Poi c’è la questione del resort sul lungomare che da settimane agita la città. Le accuse, mosse da Di Renzo, di aver adottato una procedura «sbagliata» sono state respinte dall’assessore Di Lorenzo. Ma il consigliere chiede altre risposte e ribadisce un punto già espresso nelle scorse settimane: «l’assessore da fermo avversario dei cambi di destinazione d’uso si è trasformato in paladino degli stessi. Non sembra sia cambiata nessuna  circostanza nel lasso temporale intercorso tra le due diverse posizioni espresse, se non il fatto che Di Lorenzo è diventato vice sindaco».

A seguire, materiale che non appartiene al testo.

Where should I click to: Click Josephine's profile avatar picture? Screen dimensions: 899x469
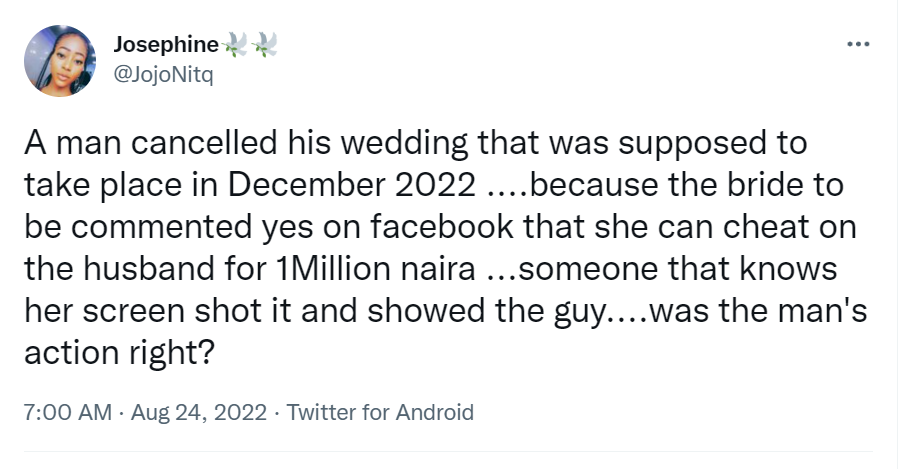click(60, 60)
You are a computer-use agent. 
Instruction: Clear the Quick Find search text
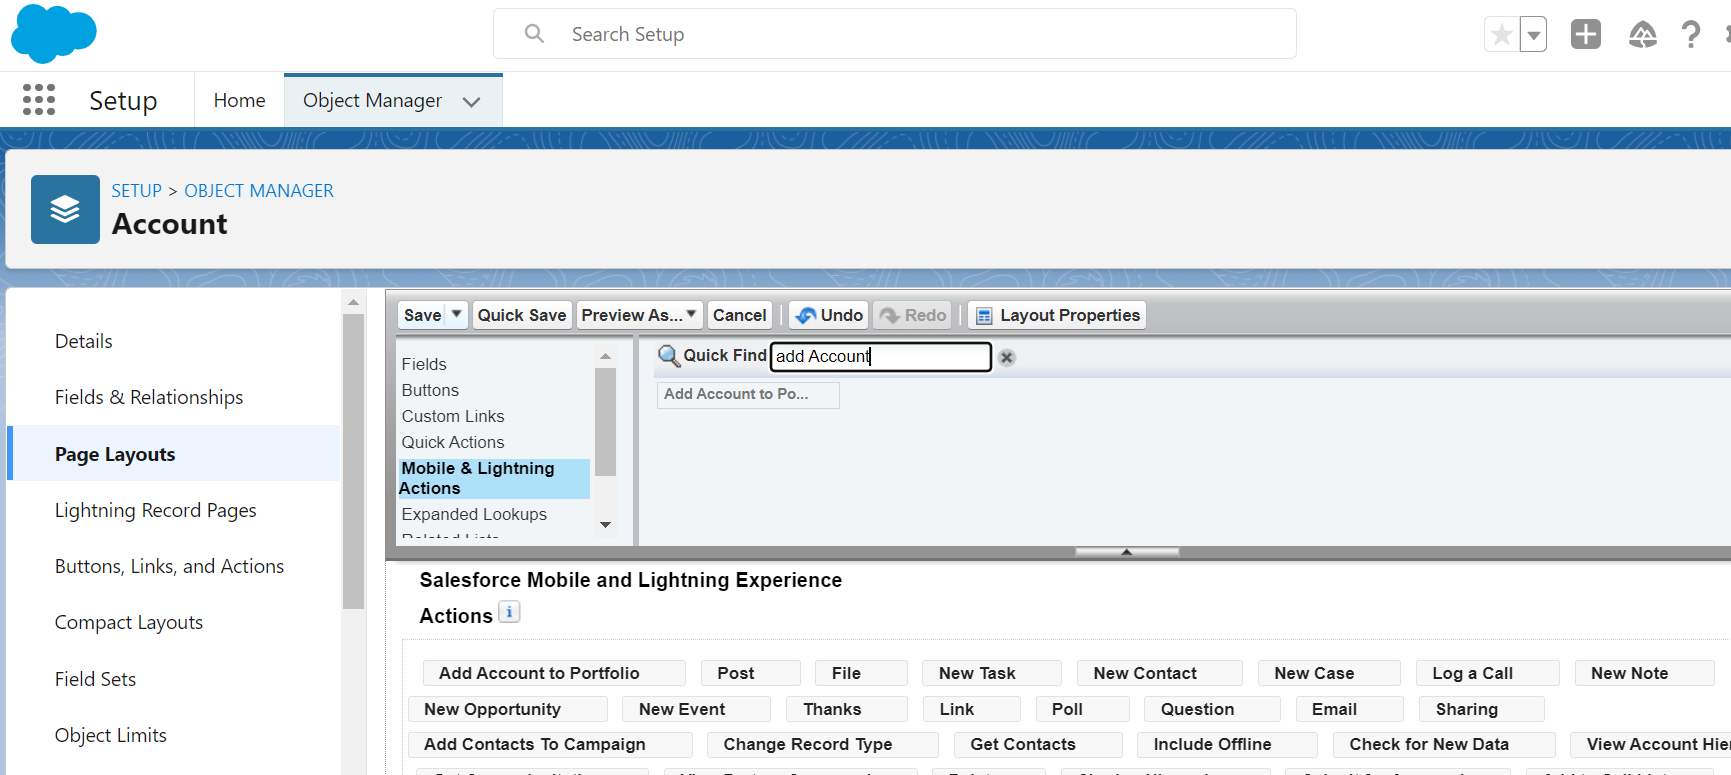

 Intanto  esprime «grande soddisfazione» l’assessore comunale alle Politiche sociali, Francesca Buttari, per l’approvazione all’unanimità della Convenzione No More, il manifesto contro la violenza sulle donne promossa da parte dell’UDI – prima firmataria - e delle altre associazioni promotrici (Casa internazionale delle donne, GiULiA, Associazione nazionale Telefono Rosa onlus, D.i.Re, Piattaforma CEDAW ‘30 anni di lavori in corsa CEDAW)  e il consolidamento dei servizi e degli interventi sul territorio come lo Sportello antiviolenza. «La violenza di genere – dichiara l’assessore Francesca Buttari - costituisce una delle più diffuse violazioni dei diritti umani, ed esiste in tutti i Paesi, colpendo la società indipendentemente da classi sociali, etnie, età, livello culturale e reddito. Le iniziative e le proposte contenute nel documento No More – Convenzione contro la violenza maschile sulle donne – femminicidio si considerano, dunque, estremamente importanti, tanto da ritenere opportuno e necessario aderire a tali iniziative». Nella convenzione approvata dal Consiglio comunale di Francavilla al Mare si prevede la creazione di reti locali competenti tra tutti i settori che sono coinvolti nella prevenzione, nella protezione e nel contrasto alla violenza; la regolamentazione dei criteri metodologici di accoglienza e protezione delle vittime di violenza con un approccio di genere e laico per tutte e tutti; la considerazione dei centri antiviolenza come nodi strategici di ogni politica e come parte integrante dei servizi da offrire sul territorio per accogliere donne vittime di violenza e, nel caso, i loro figli; un meccanismo per cui ogni Regione abbia una sua legge regolarmente finanziata, anche attraverso i Fondi sociali europei, che permetta ai Comuni di avere risorse certe per sostenere nei Piani di zona i servizi e le politiche locali di prevenzione, sensibilizzazione, protezione e contrasto alla violenza.